> PASSAGE PROVIDED:

With this December 17, 1942, press release,1 the United States for the first time publicly acknowledged the ongoing Nazi mass murder campaign against European Jews. Issued jointly by 11 Allied governments, the document described deportations of Jews for execution in Poland and condemned "in the strongest possible terms this bestial policy of cold-blooded extermination." Behind the scenes, however, some US State Department officials tried to soften this language before the release became public. They doubted the information and complained that talking openly about Nazi crimes might lead the American public to demand the rescue of their victims.
Several weeks earlier, on November 25, 1942, news that Nazi Germany was centralizing and murdering millions of European Jews hit American newspapers.2 Although Americans had long known that antisemitism was key to Nazi ideology, and that Jews were under attack in Nazi-controlled territories, the idea that Nazi Germany was trying to eliminate all Jews in Europe remained shocking to Americans. In the wake of the news, hundreds of synagogues throughout the United States held a "Day of Mourning"; Jewish businesses closed in memory of the Nazis' victims.
In early December, representatives of Judaism and of American-Jewish organizations presented President Franklin Roosevelt with a lengthy report about the fate of European Jewish communities. Roosevelt confirmed "the United States is very well acquainted with most of the facts you are now bringing to our attention"3 and agreed to issue a statement condemning the atrocities.

> SUPPLIED INFORMATION:
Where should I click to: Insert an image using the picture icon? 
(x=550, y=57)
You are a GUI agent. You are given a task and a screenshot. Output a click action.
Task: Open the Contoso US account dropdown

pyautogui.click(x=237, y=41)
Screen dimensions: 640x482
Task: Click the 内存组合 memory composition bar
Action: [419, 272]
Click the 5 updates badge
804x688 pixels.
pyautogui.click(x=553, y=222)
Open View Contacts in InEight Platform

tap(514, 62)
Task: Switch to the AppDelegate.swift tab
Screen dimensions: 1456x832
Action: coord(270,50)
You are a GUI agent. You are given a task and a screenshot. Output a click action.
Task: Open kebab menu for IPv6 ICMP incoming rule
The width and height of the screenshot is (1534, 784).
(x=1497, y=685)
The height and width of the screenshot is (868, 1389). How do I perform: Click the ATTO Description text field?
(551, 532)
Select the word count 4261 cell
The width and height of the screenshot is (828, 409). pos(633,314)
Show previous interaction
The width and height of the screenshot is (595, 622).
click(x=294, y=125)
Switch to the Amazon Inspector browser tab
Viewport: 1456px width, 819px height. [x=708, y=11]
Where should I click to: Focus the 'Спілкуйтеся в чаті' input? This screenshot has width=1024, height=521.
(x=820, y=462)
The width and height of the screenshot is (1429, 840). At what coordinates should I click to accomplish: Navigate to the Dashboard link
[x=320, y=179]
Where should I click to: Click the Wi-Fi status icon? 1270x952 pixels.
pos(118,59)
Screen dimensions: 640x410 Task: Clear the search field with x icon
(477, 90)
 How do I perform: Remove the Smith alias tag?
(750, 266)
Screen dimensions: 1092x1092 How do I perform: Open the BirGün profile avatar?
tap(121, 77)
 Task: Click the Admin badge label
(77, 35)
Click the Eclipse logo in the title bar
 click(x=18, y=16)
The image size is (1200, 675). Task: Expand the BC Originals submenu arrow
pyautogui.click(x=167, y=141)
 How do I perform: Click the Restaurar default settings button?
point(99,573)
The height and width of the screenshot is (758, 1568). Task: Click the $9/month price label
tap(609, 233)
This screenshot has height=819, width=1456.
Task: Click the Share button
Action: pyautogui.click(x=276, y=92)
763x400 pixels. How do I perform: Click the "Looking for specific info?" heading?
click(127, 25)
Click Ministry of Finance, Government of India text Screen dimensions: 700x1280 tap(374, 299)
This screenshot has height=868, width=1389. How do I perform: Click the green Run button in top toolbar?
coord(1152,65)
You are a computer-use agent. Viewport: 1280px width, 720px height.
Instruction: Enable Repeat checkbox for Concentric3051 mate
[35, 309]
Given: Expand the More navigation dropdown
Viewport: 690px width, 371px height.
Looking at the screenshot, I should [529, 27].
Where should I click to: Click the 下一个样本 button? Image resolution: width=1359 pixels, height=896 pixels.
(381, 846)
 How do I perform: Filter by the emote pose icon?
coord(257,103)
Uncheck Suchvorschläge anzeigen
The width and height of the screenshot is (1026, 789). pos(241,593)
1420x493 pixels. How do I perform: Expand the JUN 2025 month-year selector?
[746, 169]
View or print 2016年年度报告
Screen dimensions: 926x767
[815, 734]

> GIVEN PROBLEM 1:
Decide whether each statement below agrees with the passage on the 1942 Allied declaration. Answer yes or no for each, and quote the words of the passage that decide it.
(a) The press release was issued jointly by 11 Allied governments.
(b) News of the Nazi campaign to murder European Jews first reached American newspapers on December 17, 1942.
(c) Roosevelt declined to issue a statement condemning the atrocities.
> GIVEN PROBLEM 2:
Using the passage on the 1942 Allied declaration, answer each question briefly.
(a) To what country did the document say Jews were being deported for execution?
(b) What did hundreds of synagogues in the United States hold after the news broke?
(c) To whom did representatives of Judaism and of American-Jewish organizations present a lengthy report in early December?
> GIVEN PROBLEM 3: Repeat, word for word, the stretch of the passage on the 1942 Allied declaration from "Several weeks earlier, on" through "the Nazis' victims.".

> REPLY 1:
(a) Yes: "Issued jointly by 11 Allied governments"
(b) No: "on November 25, 1942, news that Nazi Germany was centralizing and murdering millions of European Jews hit American newspapers"
(c) No: "agreed to issue a statement condemning the atrocities"

> REPLY 2:
(a) Poland
(b) A "Day of Mourning"
(c) President Franklin Roosevelt

> REPLY 3:
Several weeks earlier, on November 25, 1942, news that Nazi Germany was centralizing and murdering millions of European Jews hit American newspapers.2 Although Americans had long known that antisemitism was key to Nazi ideology, and that Jews were under attack in Nazi-controlled territories, the idea that Nazi Germany was trying to eliminate all Jews in Europe remained shocking to Americans. In the wake of the news, hundreds of synagogues throughout the United States held a "Day of Mourning"; Jewish businesses closed in memory of the Nazis' victims.